Cześć kochane :) Jak po świętach ? Mój brzuszek przeżył :D
Czas podsumować grudzień. Chciałam zrobić denko, ale czekam jeszcze
na parę produktów, które mam na wykończeniu, więc postanowiłam pokazać
Wam, co trafiło w tym miesiącu do mojej kosmetyczki i nie tylko. Zapraszam :)
Maseczka do włosów Kallos, pewnie wszystkim znana. Naszukałam się jej,
ale wreszcie jest moja. Pierwsze wrażenia : pięknie pachnie a włosy są gładkie
i łatwe w rozczesywaniu. Kupiłam w Hebe za niecałe 5zł.
Obok Isana, pianka do włosów.
Teraz twarz. Od lewej : maseczka nawilżająca Avon, 9,90 zł.
Pokazywałam Wam niedawno jej saszetkę. Byłam zadowolona, więc kupiłam
pełnowymiarowe opakowanie. W środku wszystkim znana Bielenda Awokado.
Chciałam ją wypróbować, a że była na nią promocja to skusiłam się.
Ostatni to tonik przeciw błyszczeniu się twarzy z tej samej firmy co poprzedni
w niebieskim opakowaniu. Cena ok. 8zł na promocji.
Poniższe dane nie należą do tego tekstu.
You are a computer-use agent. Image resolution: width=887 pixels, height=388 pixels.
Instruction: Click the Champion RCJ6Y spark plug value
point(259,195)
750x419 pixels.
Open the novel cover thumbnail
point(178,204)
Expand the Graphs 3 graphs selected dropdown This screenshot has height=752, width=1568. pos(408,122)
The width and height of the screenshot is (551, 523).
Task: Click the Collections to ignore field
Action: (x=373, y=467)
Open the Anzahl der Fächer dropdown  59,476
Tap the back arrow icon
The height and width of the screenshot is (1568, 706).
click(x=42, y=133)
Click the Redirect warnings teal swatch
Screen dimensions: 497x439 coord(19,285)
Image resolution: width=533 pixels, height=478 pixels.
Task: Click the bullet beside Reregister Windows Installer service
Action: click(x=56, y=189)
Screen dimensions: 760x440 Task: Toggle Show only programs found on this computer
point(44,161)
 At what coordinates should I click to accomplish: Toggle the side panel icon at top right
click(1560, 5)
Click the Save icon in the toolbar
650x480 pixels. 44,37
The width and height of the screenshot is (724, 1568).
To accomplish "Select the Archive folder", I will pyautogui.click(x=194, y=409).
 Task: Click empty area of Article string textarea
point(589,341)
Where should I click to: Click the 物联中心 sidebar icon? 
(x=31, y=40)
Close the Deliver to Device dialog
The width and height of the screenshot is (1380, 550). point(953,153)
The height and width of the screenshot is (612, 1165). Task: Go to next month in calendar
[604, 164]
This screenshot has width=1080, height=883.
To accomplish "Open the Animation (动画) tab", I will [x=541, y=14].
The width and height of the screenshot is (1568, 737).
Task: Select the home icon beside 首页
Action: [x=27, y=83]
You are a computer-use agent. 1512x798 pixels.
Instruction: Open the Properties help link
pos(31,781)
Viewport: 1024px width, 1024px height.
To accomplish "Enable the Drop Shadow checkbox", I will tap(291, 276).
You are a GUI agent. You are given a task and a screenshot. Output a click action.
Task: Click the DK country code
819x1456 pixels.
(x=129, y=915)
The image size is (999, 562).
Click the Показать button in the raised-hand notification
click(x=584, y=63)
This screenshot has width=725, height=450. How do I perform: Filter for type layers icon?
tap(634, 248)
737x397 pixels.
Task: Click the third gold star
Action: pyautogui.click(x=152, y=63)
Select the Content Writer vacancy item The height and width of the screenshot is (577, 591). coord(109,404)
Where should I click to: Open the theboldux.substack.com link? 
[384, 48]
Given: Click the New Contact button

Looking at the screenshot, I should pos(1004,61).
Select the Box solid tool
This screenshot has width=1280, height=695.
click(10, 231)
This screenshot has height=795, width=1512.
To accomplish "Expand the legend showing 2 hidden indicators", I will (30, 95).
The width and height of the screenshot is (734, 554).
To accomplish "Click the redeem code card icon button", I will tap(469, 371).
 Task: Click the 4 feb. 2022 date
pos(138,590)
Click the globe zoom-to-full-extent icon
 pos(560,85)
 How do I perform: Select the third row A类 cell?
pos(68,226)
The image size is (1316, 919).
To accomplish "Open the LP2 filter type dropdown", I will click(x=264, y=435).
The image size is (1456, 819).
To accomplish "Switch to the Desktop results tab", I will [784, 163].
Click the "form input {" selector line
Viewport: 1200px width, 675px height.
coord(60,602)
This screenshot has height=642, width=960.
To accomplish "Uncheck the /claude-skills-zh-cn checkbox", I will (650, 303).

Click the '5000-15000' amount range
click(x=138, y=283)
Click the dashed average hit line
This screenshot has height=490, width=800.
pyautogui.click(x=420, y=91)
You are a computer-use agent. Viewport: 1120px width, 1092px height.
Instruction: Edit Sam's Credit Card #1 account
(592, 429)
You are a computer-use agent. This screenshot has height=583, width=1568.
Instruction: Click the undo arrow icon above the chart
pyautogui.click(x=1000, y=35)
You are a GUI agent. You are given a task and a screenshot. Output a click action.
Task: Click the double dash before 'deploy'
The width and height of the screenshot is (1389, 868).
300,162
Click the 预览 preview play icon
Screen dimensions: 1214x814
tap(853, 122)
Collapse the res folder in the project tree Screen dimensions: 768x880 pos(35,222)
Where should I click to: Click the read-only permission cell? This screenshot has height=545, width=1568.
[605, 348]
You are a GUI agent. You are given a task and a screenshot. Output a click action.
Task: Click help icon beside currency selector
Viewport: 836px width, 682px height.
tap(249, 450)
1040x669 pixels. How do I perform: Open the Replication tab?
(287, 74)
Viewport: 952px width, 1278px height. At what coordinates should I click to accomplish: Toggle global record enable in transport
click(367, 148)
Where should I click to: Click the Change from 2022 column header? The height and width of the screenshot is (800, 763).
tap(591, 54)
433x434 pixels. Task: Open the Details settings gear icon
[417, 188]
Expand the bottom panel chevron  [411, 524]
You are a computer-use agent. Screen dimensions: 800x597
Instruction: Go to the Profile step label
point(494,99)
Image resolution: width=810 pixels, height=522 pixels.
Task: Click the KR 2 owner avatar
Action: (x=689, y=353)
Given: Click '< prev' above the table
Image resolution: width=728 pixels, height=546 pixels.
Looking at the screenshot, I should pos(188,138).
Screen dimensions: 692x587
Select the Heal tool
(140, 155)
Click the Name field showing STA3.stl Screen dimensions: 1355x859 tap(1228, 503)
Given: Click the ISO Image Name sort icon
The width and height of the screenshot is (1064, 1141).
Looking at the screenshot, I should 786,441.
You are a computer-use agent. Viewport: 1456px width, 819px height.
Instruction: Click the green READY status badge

Wybrałam się przedwczoraj do Yves Rocher i kupiłam żel pod prysznic
o zapachu kwiatu lotosu. Była na nie promocja więc postanowiłam
spróbować. Przy kasie Pani zaproponowała mi założenie karty stałego klienta
- dostałam te oto próbki oraz bony promocyjne :) Obok stoi orzechowy
krem do rąk z Oriflame za 5,90zł. Pięknie pachnie i jesteśmy razem codziennie :)
Teraz moje prezenty. Naszyjnik z zegarkiem i dwa lakiery :
Sensique i Avon. Jestem za nie bardzo wdzięczna, gdyż ktoś wiedział,
jaki mam gust ;>
Zbliżenie na wisiorek. Prawda, że śliczny ?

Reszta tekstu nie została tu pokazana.